3. Ein Mitverschulden (§ 254I BGB), das der Klägerin anzulasten wäre, haben die Beklagten abweichend von der Ansicht des Landgerichts nicht bewiesen.

Nach dem aufgrund des Beweisergebnisses zugrunde zu legenden Hergang hat sie die Sorgfalt gewahrt, die ein ordentlicher und verständiger Mensch in der Situation zu beachten hatte, um eigenen Schaden zu vermeiden. Aufgrund der schon dargestellten Enge im räumlichen und zeitlichen Ablauf musste sie den Hund direkt hinter ihr beim Wegwenden von der Kasse und Hinausgehen, bei dem man den Blick - über das Tier hinweg - nach vorne geradeaus richtet bzw. kurz bei der Verabschiedung den Umstehenden zuwendet, wie von der Beklagten zu 1. und der Zeugin Y geschildert, auch bei gehöriger Aufmerksamkeit ungeachtet seiner Größe nicht wahrnehmen, zumal er nach ihrer unwiderlegten Einlassung flach auf dem Boden gelegen habe. Entgegen der Ansicht der Beklagten besteht in einer derartigen Situation nach der Rechtsprechung keine Pflicht, den Blick ohne einen Anhaltspunkt sofort nach unten zu richten und den Boden vor sich auf etwaige Hindernisse zu kontrollieren.

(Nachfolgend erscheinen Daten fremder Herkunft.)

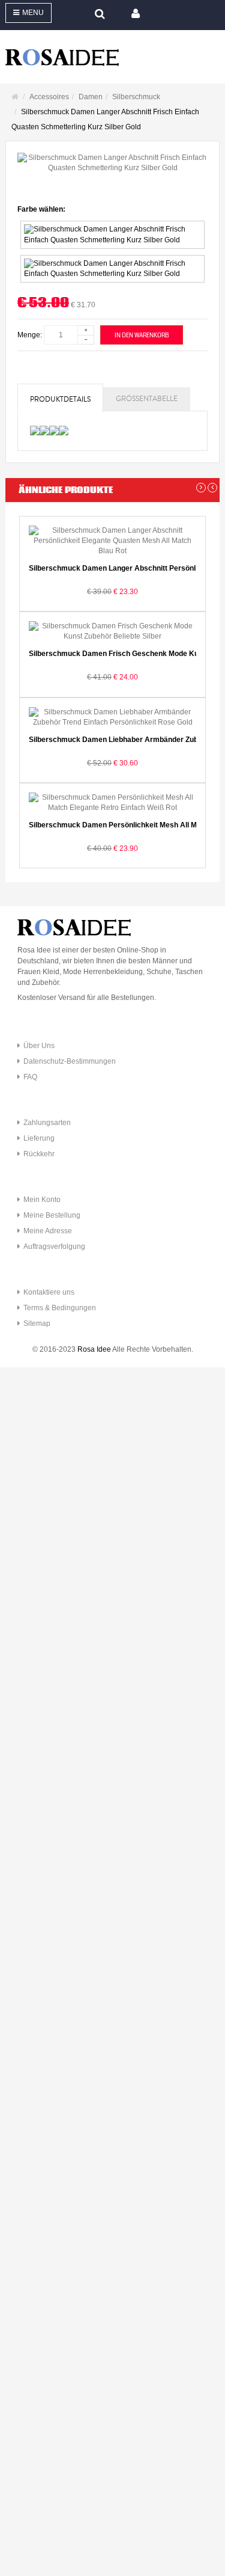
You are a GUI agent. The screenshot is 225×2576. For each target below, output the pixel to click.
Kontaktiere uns (48, 1292)
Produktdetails (60, 399)
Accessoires (49, 97)
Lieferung (39, 1138)
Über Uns (39, 1045)
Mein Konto (42, 1199)
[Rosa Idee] (112, 57)
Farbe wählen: (41, 209)
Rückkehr (39, 1154)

Für die Richtigkeit dieser Einschätzung der Situation spricht die Aussage der Zeugin Y, die als einzige Unbeteiligte das Geschehen direkt mit verfolgt und ihren Eindruck bekundet hat, dass sie, wäre sie an der Stelle der Klägerin gewesen, ebenfalls über den Hund gefallen wäre.
Wollte man der Klägerin überhaupt den Vorwurf eines Mitverschuldens machen, wäre dieses auf den Grad leichtester Fahrlässigkeit beschränkt und würde deshalb hinter dem schwereren Verschulden der Beklagten vollständig zurücktreten.